* Pixel coordinate grounding data
-*-
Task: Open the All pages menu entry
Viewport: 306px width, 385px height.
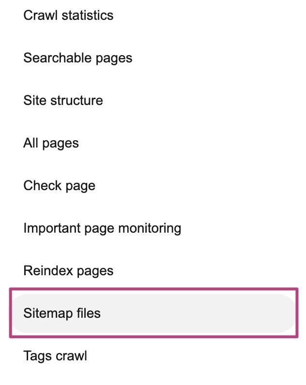Action: coord(51,143)
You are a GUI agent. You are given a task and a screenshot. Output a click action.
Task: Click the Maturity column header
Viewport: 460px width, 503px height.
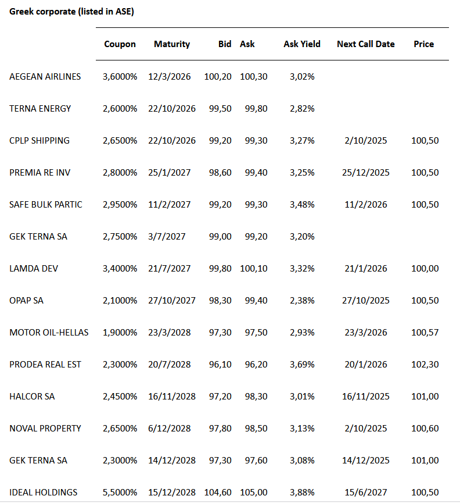(x=172, y=44)
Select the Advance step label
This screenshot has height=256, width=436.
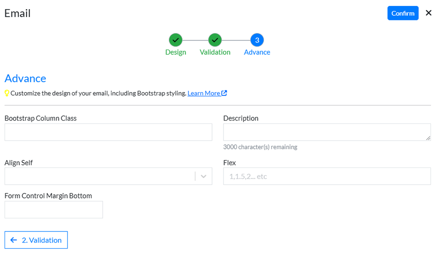tap(257, 52)
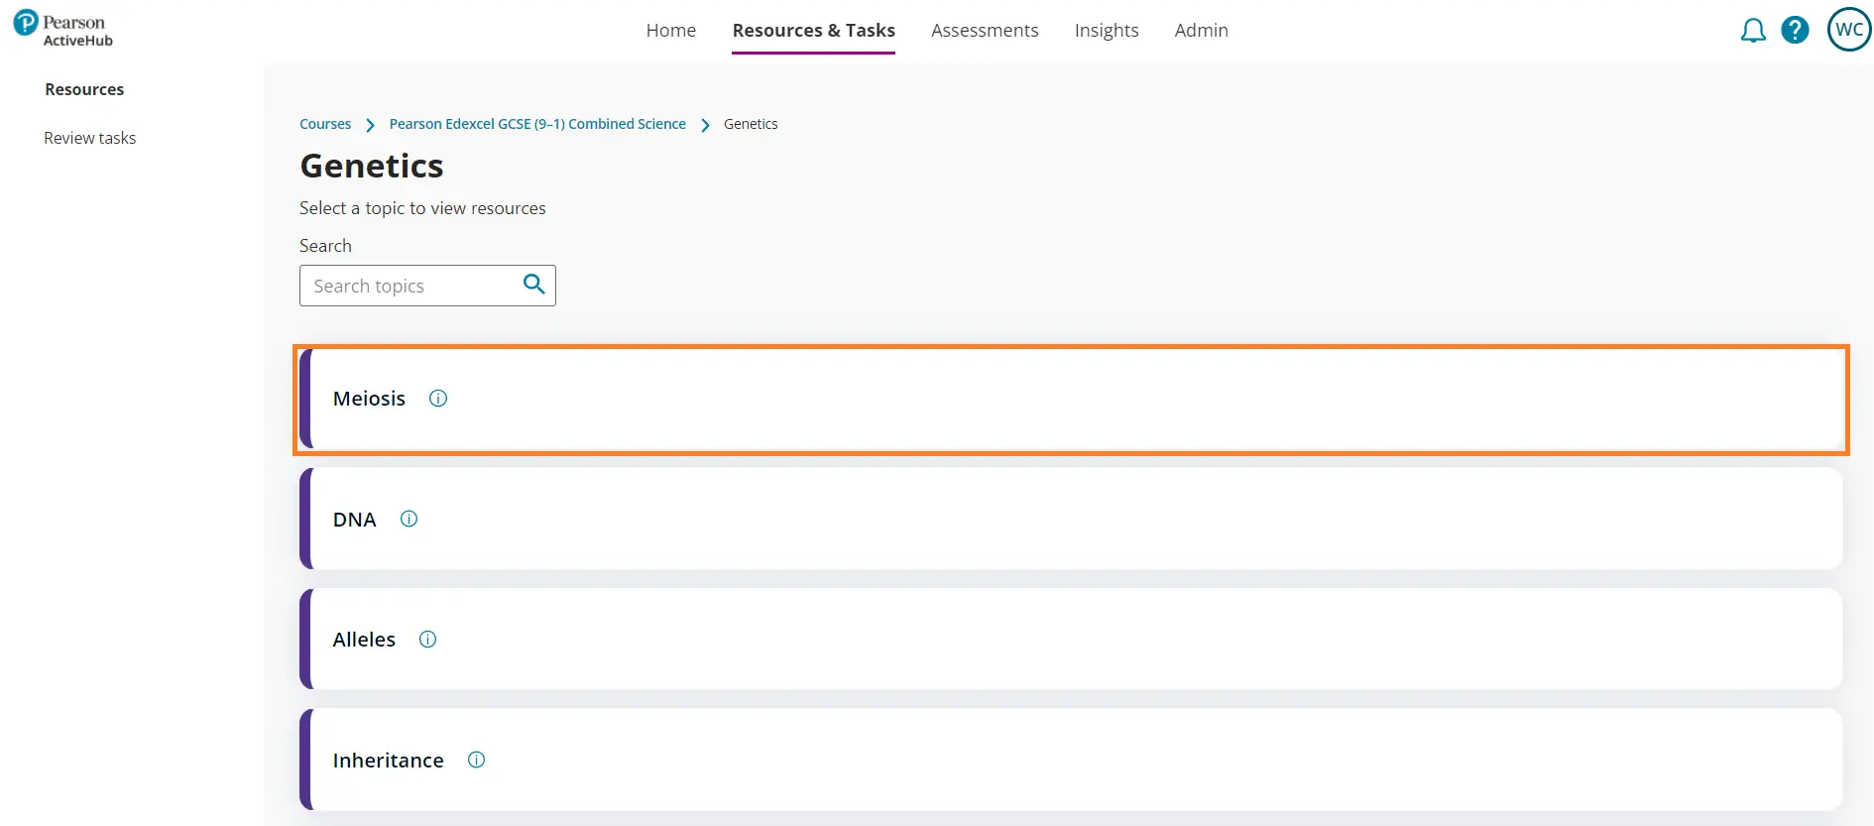Switch to the Assessments tab
Screen dimensions: 1874x826
click(984, 31)
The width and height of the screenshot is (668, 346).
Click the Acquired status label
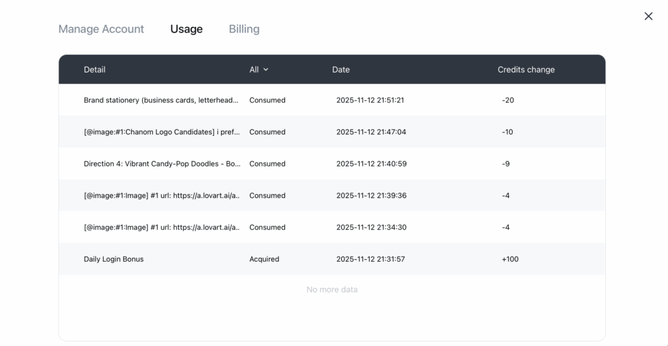(264, 259)
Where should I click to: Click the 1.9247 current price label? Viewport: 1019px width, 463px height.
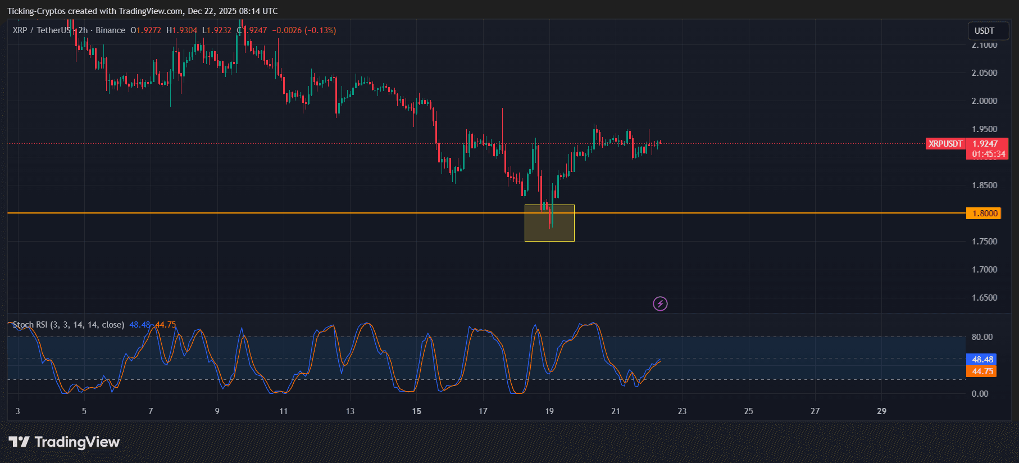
-*-
* WORK ORDER
A faithful copy of the data is required: each word kept, each picture omitted.

* RESPONSE TO THIS EXERCISE
Task: Open the All pages menu entry
Viewport: 306px width, 385px height.
Action: coord(51,143)
You are a GUI agent. You are given a task and a screenshot. Output a click action.
Task: Click the Maturity column header
Viewport: 460px width, 503px height.
(x=172, y=44)
Select the Advance step label
This screenshot has height=256, width=436.
tap(257, 52)
Switch to the Assessments tab
Screen dimensions: 1874x826
click(984, 31)
The width and height of the screenshot is (668, 346).
Click the Acquired status label
(264, 259)
Where should I click to: Click the 1.9247 current price label? Viewport: 1019px width, 463px height.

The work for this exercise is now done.